People thought she was metal, crazy, even to get rid of a perfectly functioning
arm…but you know, I can feel for her. You can’t simply anesthetize pain like
that. That thing that feels like 150 pounds has to go…after all the pain it
caused…I can imagine. And you know…she is a woman of such incredible dignity.
She is in such pain, but she never shows it. You can see it clearly in her eyes
though, but she never shows it. She is one of those people who does not believe
in causing a fuss and inviting people to gape at her. She bears the burden of
her pain with such dignity…I have to respect that.’
I
listened with awe.
‘One day, she called me over and
asked me to move her arm an inch. Every time I moved her arm, the pain was like
fire to her. I stood there and said I didn’t want to be her caregiver anymore.’

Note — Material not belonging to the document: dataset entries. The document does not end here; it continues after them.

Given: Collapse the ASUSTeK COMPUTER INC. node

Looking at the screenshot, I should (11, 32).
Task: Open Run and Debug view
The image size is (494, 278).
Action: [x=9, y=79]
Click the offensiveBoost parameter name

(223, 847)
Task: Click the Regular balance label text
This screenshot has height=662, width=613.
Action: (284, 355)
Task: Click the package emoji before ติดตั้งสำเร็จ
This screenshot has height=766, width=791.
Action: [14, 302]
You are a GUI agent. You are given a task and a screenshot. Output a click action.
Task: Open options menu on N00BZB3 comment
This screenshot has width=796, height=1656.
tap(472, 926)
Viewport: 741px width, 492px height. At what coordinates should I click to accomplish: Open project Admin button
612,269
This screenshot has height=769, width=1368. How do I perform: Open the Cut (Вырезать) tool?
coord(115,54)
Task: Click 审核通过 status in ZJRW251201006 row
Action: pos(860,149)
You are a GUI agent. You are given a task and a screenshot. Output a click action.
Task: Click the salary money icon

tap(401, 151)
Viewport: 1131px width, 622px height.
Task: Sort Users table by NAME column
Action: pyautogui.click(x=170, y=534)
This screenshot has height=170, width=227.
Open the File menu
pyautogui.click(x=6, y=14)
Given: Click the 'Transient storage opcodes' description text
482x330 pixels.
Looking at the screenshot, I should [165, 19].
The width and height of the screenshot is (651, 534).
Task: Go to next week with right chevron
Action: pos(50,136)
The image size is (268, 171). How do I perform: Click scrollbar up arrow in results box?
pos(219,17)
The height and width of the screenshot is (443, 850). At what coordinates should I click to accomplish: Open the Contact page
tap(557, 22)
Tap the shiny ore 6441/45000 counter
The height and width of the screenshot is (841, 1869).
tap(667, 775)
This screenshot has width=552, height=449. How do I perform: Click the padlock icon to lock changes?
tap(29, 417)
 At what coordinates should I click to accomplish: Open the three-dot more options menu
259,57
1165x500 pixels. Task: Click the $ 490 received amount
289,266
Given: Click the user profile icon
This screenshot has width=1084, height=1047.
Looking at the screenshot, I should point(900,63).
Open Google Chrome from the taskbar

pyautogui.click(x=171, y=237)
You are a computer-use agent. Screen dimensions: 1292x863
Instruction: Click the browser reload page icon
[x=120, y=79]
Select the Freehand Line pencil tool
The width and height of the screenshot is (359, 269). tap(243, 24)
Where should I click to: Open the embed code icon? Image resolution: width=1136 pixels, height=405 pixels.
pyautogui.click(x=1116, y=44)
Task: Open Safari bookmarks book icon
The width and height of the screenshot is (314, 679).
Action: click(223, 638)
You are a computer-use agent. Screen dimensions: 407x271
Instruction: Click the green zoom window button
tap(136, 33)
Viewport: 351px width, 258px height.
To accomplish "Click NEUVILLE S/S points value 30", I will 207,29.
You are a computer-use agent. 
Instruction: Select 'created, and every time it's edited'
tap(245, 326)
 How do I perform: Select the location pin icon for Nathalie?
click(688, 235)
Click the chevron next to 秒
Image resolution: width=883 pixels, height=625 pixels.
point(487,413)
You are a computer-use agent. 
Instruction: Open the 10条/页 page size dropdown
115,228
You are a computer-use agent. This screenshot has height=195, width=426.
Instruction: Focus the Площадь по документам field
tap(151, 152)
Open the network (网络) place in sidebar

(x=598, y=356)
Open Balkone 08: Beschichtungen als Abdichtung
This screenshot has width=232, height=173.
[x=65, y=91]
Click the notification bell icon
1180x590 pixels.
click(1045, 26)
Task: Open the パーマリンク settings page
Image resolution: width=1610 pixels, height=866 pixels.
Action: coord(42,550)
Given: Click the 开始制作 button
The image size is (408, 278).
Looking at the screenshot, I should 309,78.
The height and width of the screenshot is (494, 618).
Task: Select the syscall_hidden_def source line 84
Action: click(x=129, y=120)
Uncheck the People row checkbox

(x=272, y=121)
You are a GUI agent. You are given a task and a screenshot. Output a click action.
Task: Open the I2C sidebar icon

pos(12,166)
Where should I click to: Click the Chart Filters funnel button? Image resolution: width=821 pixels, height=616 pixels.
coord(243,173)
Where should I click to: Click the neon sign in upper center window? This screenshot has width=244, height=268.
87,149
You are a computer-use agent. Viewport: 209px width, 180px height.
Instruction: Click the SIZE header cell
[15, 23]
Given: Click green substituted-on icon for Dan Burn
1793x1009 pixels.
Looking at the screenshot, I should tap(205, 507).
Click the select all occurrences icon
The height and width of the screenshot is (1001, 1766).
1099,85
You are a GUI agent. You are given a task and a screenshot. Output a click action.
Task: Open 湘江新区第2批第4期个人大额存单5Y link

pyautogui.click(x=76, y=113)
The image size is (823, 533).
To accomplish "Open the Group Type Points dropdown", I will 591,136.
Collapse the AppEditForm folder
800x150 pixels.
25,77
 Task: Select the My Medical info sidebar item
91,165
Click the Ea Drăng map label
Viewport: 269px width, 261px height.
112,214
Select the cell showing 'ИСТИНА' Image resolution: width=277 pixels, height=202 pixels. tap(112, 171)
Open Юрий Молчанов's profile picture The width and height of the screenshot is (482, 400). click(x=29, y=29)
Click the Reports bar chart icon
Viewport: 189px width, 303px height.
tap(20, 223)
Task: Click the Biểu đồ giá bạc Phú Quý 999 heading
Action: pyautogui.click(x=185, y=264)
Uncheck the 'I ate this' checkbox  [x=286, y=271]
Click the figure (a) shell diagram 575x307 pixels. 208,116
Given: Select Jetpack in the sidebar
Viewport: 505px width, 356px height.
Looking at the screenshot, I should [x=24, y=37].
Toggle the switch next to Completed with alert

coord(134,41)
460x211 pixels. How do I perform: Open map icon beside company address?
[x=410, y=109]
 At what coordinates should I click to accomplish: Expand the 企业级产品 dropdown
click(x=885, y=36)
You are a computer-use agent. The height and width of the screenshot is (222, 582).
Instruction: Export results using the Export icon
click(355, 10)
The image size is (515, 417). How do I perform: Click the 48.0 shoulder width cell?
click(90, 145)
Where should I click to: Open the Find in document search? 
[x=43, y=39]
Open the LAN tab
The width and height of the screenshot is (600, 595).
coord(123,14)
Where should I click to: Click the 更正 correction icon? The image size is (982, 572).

‘Why, Annie, Why?’ the old
professor burst into tears, ‘Why? Even you are
leaving me? You are the only thing closest to me like this, please don’t leave
me! You can’t handle me can you? Do
I ask you to do too much?’
‘It’s not that,
god bless your soul, ma’am!’ I said, ‘Don’t mistake me. It is this pain that I
can do nothing to help you that is affecting me.’
It was
a touching moment.
‘Any
patient—be it somebody with cancer or Alzheimer’s, is a person. And he should
be looked upon like a person. He is a person, and you should once at least try
to put yourself in his shoes. The simple act of sympathy, you know, is not so
difficult at all. You don’t need to see someone in trauma and on his death-bed
to be able to feel for him or see from his eyes.’ she said, and chewed her
lunch, as I chewed on her words.
‘True,’
I nodded.
‘Take
for instance, just today…a woman was anxiously waiting outside the OR for her
husband, he was a neuro case and they had cut open his brain. She couldn’t take
it, so she went outside the premises and started smoking a cigarette to calm
her nerves, and this insensitive lady walks by and says, ‘whatcya doin here
standin smokin like that? Don’t.’
That
woman almost had tears in her eyes and said, ‘If you knew what I was going
through, hell, you’d smoke a thousand cigarettes, so butt off.’
“ Now, if someone is legally smoking outside and if someone tells you that,
you’d better take a second and try and deduce why she is thinking like that,
maybe a lot is going on in her life, right? But this lady just can’t see from
her perspective and tries to pick on the poor ol’ woman who is so stressed and is
devastated to see her husband like that…and she chooses this moment, this
moment when she is trying to calm down to pick a fight. This world is full of
morons like that. So I went up to the distraught woman and said, I did—hey, go on and have
another cigarette by all means, if it calms your nerves. Nothin’ bad’s gonna
happen, and don’t pay attention to people like that. I can understand what you
are going through. You see—people need support like that.”
It often takes just simple words to convey big things:
Nothing is going to happen. I can understand what you are going through.
Clearly, Annie knew that in her simple acts of kindness.
I was
utterly blown and I didn’t know what to say. I just stared at this wonderful
person. This world needed people like her.
It was
time to go.
‘I’m
Annie by the way,’ she shook my hand, ‘And now I’m going to go have a cigarette
some place nice, if you don’t mind. My own nerves sometimes need calming too,
you know. To work like this can be interesting, and I work long hours.’
And here she is, helping everybody out, and nobody is here to
ask her if her nerves are calm too, I thought. She was an unapplauded
kind of hero in this space. But of course, she didn’t mind that. She was
satisfied where she was, and that made her heart beautiful.
How many Annies have you seen in your life?